MATERIAL SUPPLIED: Begin

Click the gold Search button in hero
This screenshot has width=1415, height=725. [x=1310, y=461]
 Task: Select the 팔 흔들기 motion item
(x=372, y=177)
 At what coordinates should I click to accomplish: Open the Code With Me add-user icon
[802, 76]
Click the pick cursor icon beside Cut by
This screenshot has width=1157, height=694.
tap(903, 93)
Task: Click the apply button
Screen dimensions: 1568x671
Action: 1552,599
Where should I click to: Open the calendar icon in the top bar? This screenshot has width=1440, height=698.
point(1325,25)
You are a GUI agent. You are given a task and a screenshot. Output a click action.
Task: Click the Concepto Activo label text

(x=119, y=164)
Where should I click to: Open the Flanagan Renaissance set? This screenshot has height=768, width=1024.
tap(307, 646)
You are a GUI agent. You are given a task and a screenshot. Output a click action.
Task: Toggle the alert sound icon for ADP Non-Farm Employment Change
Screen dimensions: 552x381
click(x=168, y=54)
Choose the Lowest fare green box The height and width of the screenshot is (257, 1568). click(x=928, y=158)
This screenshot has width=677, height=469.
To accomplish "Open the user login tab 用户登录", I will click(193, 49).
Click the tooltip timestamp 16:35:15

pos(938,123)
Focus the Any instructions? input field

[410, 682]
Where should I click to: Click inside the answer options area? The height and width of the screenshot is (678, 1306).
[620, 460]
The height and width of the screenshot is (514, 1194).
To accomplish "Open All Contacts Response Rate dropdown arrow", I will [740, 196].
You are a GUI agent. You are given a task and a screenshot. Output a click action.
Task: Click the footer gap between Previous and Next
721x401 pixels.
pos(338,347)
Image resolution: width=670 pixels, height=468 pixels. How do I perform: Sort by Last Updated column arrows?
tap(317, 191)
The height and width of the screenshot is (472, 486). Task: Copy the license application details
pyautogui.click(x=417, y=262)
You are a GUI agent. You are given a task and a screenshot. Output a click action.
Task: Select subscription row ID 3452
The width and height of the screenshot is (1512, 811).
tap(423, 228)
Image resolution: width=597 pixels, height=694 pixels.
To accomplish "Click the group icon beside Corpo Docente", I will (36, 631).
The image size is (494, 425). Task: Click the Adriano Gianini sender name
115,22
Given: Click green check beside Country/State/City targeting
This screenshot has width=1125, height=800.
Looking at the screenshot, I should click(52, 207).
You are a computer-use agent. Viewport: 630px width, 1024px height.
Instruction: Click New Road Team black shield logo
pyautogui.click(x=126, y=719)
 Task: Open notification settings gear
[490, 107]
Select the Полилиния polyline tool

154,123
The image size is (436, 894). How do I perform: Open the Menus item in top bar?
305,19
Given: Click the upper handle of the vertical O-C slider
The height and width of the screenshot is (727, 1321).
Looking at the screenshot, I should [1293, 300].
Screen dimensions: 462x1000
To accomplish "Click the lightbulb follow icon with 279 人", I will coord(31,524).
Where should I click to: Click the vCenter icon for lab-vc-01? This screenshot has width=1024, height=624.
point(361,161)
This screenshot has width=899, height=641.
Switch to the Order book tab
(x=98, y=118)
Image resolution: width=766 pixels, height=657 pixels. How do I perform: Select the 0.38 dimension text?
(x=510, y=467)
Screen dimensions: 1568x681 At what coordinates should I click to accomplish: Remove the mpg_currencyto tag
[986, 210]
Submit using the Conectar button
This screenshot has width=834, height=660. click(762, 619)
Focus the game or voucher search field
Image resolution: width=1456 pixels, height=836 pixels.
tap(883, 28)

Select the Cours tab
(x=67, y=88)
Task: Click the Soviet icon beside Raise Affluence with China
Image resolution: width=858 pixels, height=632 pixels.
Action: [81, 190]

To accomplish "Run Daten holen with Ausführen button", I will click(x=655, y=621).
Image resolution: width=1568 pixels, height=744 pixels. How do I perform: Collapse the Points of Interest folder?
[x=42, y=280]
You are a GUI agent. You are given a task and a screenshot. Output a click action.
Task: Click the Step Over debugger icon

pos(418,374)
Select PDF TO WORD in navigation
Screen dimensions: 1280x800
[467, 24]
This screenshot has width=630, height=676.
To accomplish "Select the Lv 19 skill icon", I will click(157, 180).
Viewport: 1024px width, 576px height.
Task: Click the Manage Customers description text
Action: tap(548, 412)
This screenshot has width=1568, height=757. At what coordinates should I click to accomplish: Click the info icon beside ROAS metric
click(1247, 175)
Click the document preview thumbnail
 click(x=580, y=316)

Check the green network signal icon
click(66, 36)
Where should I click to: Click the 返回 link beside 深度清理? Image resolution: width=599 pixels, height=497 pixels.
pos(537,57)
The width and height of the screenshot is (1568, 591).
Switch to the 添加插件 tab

MATERIAL SUPPLIED: End

§ **WORK TO BE COMPLETED**: Retype every line of the listing above exactly as given.

§ **EXERCISE RESPONSE**:
Click the gold Search button in hero
This screenshot has width=1415, height=725. [x=1310, y=461]
 Task: Select the 팔 흔들기 motion item
(x=372, y=177)
 At what coordinates should I click to accomplish: Open the Code With Me add-user icon
[802, 76]
Click the pick cursor icon beside Cut by
This screenshot has width=1157, height=694.
tap(903, 93)
Task: Click the apply button
Screen dimensions: 1568x671
Action: 1552,599
Where should I click to: Open the calendar icon in the top bar? This screenshot has width=1440, height=698.
point(1325,25)
You are a GUI agent. You are given a task and a screenshot. Output a click action.
Task: Click the Concepto Activo label text

(x=119, y=164)
Where should I click to: Open the Flanagan Renaissance set? This screenshot has height=768, width=1024.
tap(307, 646)
You are a GUI agent. You are given a task and a screenshot. Output a click action.
Task: Toggle the alert sound icon for ADP Non-Farm Employment Change
Screen dimensions: 552x381
click(x=168, y=54)
Choose the Lowest fare green box The height and width of the screenshot is (257, 1568). click(x=928, y=158)
This screenshot has width=677, height=469.
To accomplish "Open the user login tab 用户登录", I will click(193, 49).
Click the tooltip timestamp 16:35:15

pos(938,123)
Focus the Any instructions? input field

[410, 682]
Where should I click to: Click inside the answer options area? The height and width of the screenshot is (678, 1306).
[620, 460]
The height and width of the screenshot is (514, 1194).
To accomplish "Open All Contacts Response Rate dropdown arrow", I will [740, 196].
You are a GUI agent. You are given a task and a screenshot. Output a click action.
Task: Click the footer gap between Previous and Next
721x401 pixels.
pos(338,347)
Image resolution: width=670 pixels, height=468 pixels. How do I perform: Sort by Last Updated column arrows?
tap(317, 191)
The height and width of the screenshot is (472, 486). Task: Copy the license application details
pyautogui.click(x=417, y=262)
You are a GUI agent. You are given a task and a screenshot. Output a click action.
Task: Select subscription row ID 3452
The width and height of the screenshot is (1512, 811).
tap(423, 228)
Image resolution: width=597 pixels, height=694 pixels.
To accomplish "Click the group icon beside Corpo Docente", I will (36, 631).
The image size is (494, 425). Task: Click the Adriano Gianini sender name
115,22
Given: Click green check beside Country/State/City targeting
This screenshot has width=1125, height=800.
Looking at the screenshot, I should click(52, 207).
You are a computer-use agent. Viewport: 630px width, 1024px height.
Instruction: Click New Road Team black shield logo
pyautogui.click(x=126, y=719)
 Task: Open notification settings gear
[490, 107]
Select the Полилиния polyline tool

154,123
The image size is (436, 894). How do I perform: Open the Menus item in top bar?
305,19
Given: Click the upper handle of the vertical O-C slider
The height and width of the screenshot is (727, 1321).
Looking at the screenshot, I should [1293, 300].
Screen dimensions: 462x1000
To accomplish "Click the lightbulb follow icon with 279 人", I will coord(31,524).
Where should I click to: Click the vCenter icon for lab-vc-01? This screenshot has width=1024, height=624.
point(361,161)
This screenshot has width=899, height=641.
Switch to the Order book tab
(x=98, y=118)
Image resolution: width=766 pixels, height=657 pixels. How do I perform: Select the 0.38 dimension text?
(x=510, y=467)
Screen dimensions: 1568x681 At what coordinates should I click to accomplish: Remove the mpg_currencyto tag
[986, 210]
Submit using the Conectar button
This screenshot has width=834, height=660. click(762, 619)
Focus the game or voucher search field
Image resolution: width=1456 pixels, height=836 pixels.
tap(883, 28)

Select the Cours tab
(x=67, y=88)
Task: Click the Soviet icon beside Raise Affluence with China
Image resolution: width=858 pixels, height=632 pixels.
Action: [81, 190]

To accomplish "Run Daten holen with Ausführen button", I will click(x=655, y=621).
Image resolution: width=1568 pixels, height=744 pixels. How do I perform: Collapse the Points of Interest folder?
[x=42, y=280]
You are a GUI agent. You are given a task and a screenshot. Output a click action.
Task: Click the Step Over debugger icon

pos(418,374)
Select PDF TO WORD in navigation
Screen dimensions: 1280x800
[467, 24]
This screenshot has width=630, height=676.
To accomplish "Select the Lv 19 skill icon", I will click(157, 180).
Viewport: 1024px width, 576px height.
Task: Click the Manage Customers description text
Action: tap(548, 412)
This screenshot has width=1568, height=757. At what coordinates should I click to accomplish: Click the info icon beside ROAS metric
click(1247, 175)
Click the document preview thumbnail
 click(x=580, y=316)

Check the green network signal icon
click(66, 36)
Where should I click to: Click the 返回 link beside 深度清理? Image resolution: width=599 pixels, height=497 pixels.
pos(537,57)
The width and height of the screenshot is (1568, 591).
Switch to the 添加插件 tab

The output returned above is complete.